--- THE PROBLEM ---
Text only, exactly as given: reproduce the entries below without their pictures.

══ MATERIAL PROVIDED ══

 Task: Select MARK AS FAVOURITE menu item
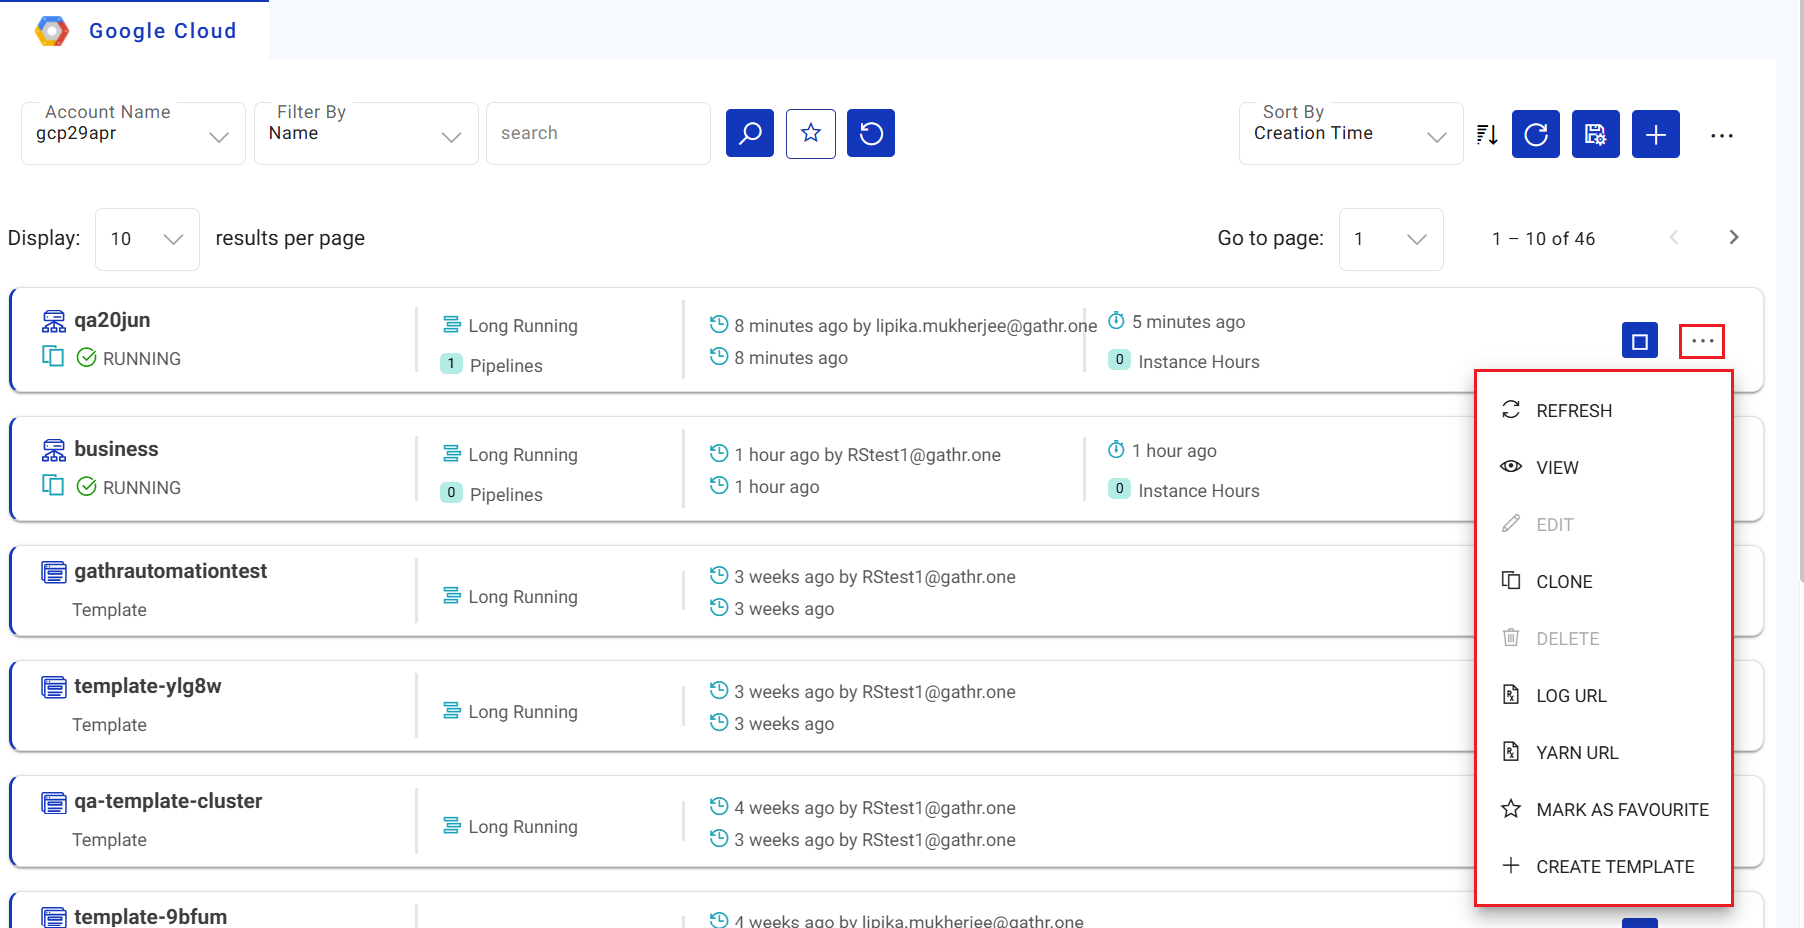coord(1621,810)
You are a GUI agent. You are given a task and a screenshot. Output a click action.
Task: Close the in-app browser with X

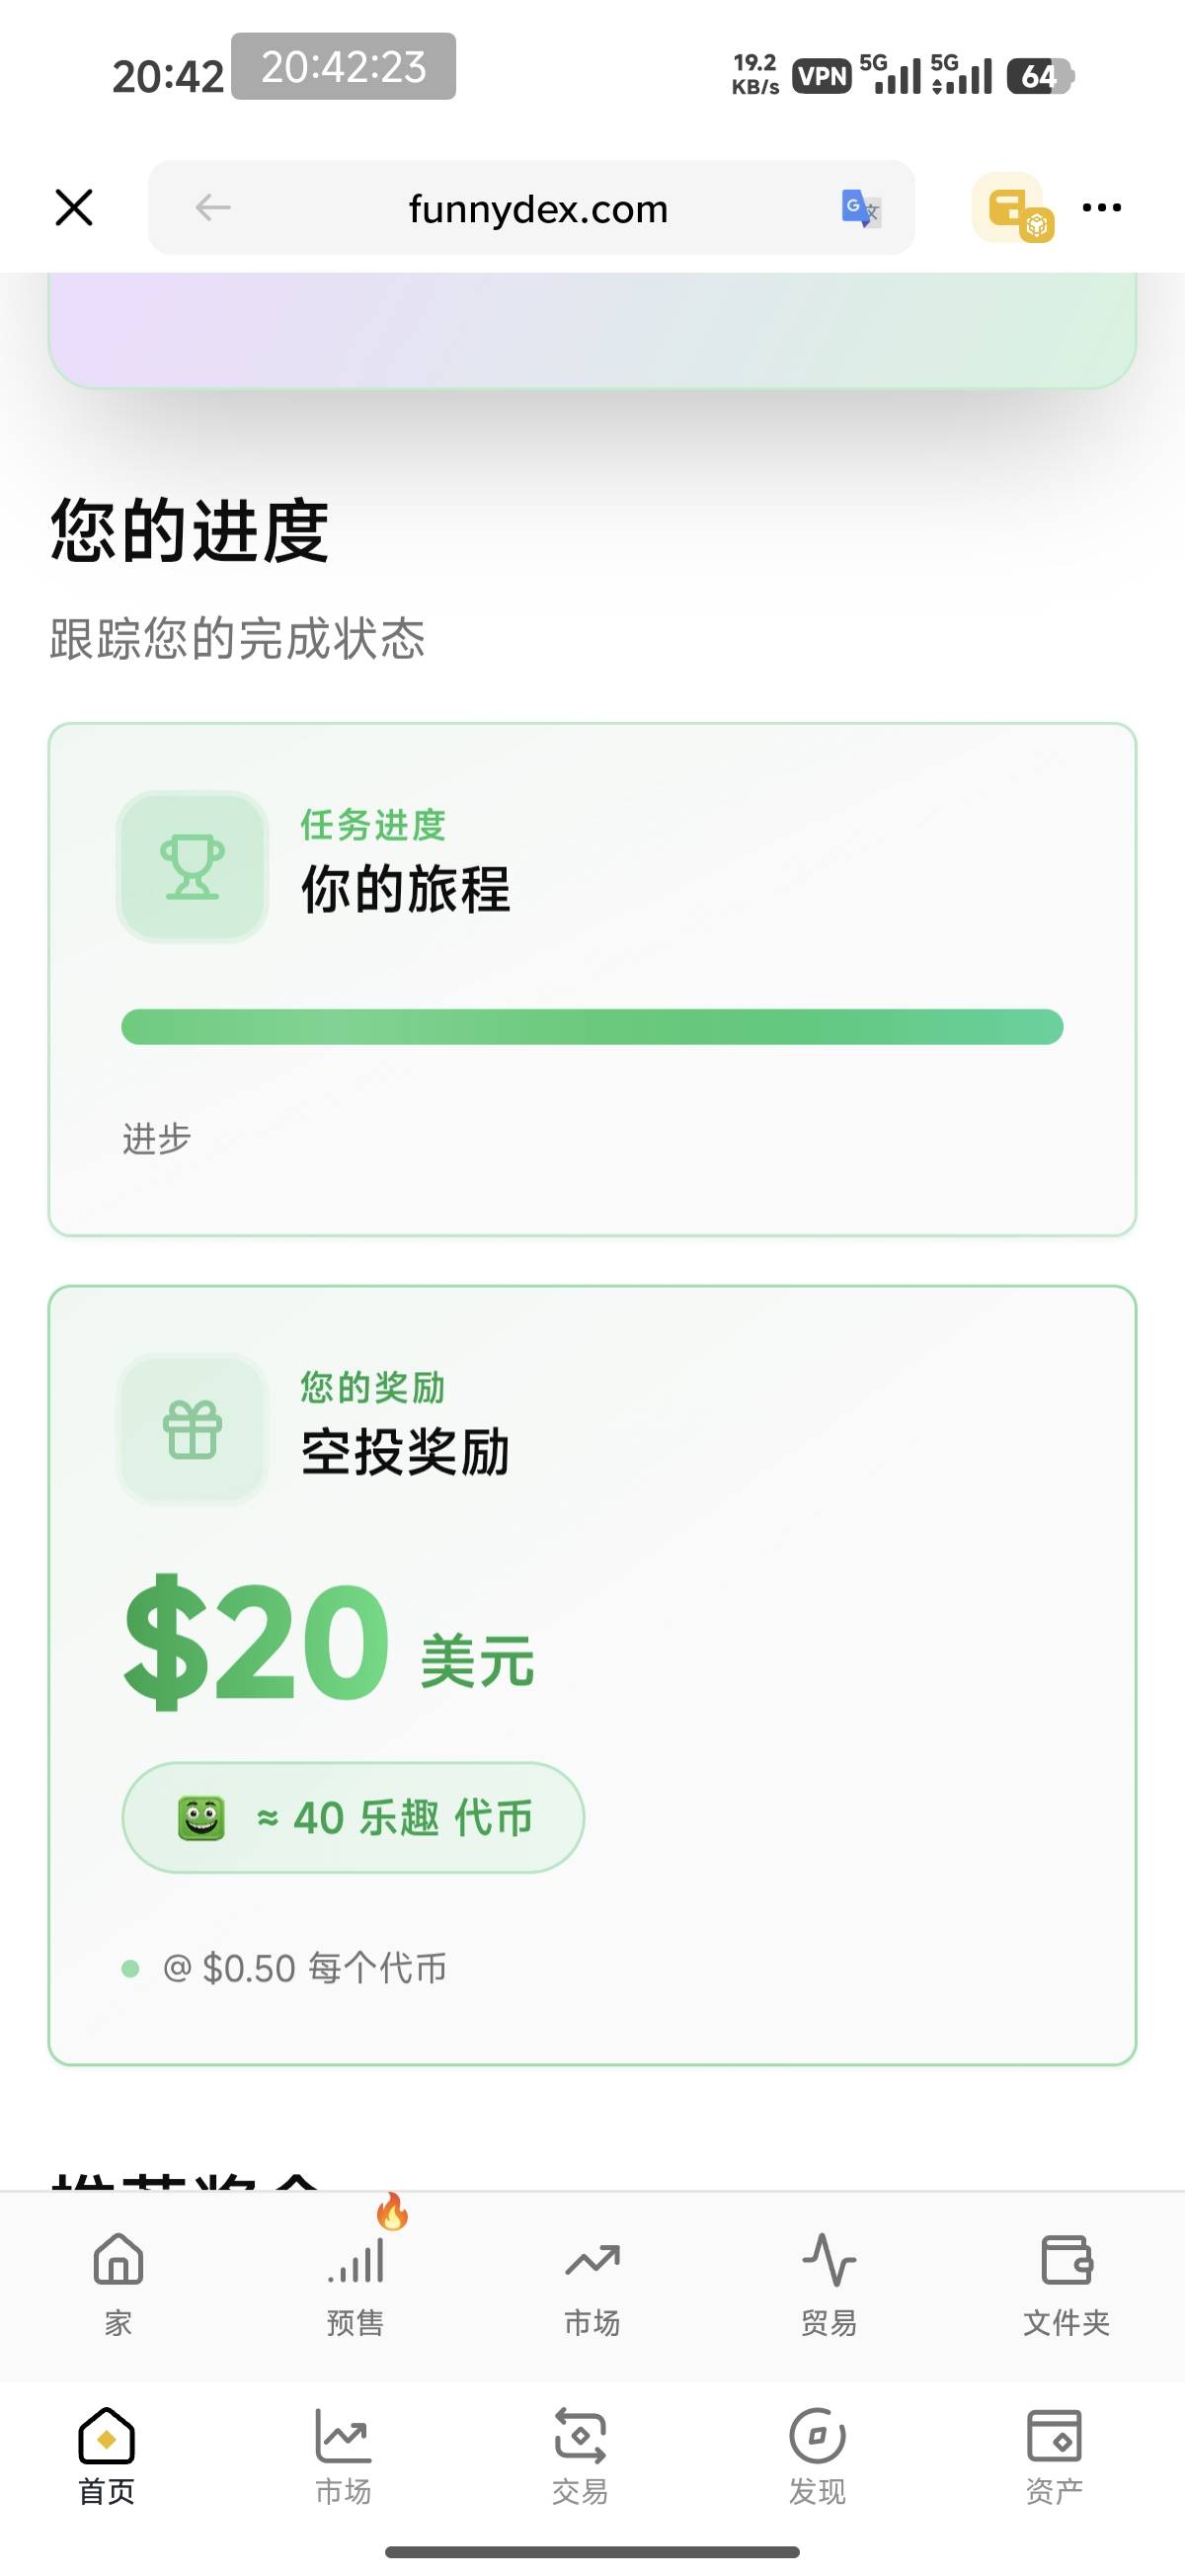[x=74, y=208]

═══

--- YOUR SOLUTION ---
 Task: Select MARK AS FAVOURITE menu item
coord(1621,810)
You are a GUI agent. You are given a task and a screenshot. Output a click action.
Task: Close the in-app browser with X

[x=74, y=208]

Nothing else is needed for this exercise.